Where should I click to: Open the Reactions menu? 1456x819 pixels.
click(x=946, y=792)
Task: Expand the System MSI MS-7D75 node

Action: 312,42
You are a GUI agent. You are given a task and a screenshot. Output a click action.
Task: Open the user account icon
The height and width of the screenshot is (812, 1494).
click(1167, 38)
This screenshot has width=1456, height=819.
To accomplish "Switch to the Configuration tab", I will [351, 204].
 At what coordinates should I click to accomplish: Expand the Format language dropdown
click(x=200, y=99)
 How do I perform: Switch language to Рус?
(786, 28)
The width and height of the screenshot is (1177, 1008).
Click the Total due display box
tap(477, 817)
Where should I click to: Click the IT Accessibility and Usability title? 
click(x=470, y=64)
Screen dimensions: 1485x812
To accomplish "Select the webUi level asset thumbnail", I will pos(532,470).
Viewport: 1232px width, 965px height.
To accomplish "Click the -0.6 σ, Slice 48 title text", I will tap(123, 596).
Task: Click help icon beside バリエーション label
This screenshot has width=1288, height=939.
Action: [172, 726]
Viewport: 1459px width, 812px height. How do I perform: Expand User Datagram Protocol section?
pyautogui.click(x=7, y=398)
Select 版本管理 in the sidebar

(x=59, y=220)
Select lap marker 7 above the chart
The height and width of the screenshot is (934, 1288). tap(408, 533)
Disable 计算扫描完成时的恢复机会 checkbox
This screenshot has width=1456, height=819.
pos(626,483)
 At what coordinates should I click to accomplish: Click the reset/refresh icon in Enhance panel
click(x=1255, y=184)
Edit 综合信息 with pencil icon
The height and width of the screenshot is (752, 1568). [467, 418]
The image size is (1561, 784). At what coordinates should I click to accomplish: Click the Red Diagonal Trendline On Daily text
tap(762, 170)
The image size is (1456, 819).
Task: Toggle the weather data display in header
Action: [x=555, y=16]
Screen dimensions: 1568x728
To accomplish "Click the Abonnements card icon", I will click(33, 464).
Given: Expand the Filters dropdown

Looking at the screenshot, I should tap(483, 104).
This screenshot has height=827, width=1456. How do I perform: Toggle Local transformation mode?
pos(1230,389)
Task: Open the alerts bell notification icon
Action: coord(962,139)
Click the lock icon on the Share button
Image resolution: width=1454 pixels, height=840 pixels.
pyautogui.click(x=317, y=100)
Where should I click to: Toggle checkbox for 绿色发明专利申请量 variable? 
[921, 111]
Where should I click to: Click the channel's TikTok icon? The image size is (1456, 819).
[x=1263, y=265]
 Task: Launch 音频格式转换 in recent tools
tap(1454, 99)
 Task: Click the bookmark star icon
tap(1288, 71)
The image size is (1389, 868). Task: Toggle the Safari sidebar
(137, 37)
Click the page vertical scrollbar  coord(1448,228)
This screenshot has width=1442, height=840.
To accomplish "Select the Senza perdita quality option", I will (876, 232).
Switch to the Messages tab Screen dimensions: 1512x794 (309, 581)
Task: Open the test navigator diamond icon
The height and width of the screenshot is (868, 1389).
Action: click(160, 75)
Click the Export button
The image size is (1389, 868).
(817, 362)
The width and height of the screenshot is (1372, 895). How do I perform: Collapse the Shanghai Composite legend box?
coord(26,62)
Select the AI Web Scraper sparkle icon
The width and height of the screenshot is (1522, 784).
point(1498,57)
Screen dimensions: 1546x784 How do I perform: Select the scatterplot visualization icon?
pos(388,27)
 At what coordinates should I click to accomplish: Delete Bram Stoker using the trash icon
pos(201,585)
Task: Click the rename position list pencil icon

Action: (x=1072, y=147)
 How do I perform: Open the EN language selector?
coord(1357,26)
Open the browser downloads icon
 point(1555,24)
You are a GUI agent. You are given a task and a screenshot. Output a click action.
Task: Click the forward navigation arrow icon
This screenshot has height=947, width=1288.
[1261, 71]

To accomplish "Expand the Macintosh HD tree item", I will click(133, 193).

Assigned task → Search the data and copy each line containing "will".

Task answer →
To accomplish "Switch to the Configuration tab", I will [351, 204].
To accomplish "Select the webUi level asset thumbnail", I will pos(532,470).
To accomplish "Click the -0.6 σ, Slice 48 title text", I will tap(123, 596).
To accomplish "Click the Abonnements card icon", I will click(33, 464).
To accomplish "Select the Senza perdita quality option", I will (876, 232).
To accomplish "Expand the Macintosh HD tree item", I will click(133, 193).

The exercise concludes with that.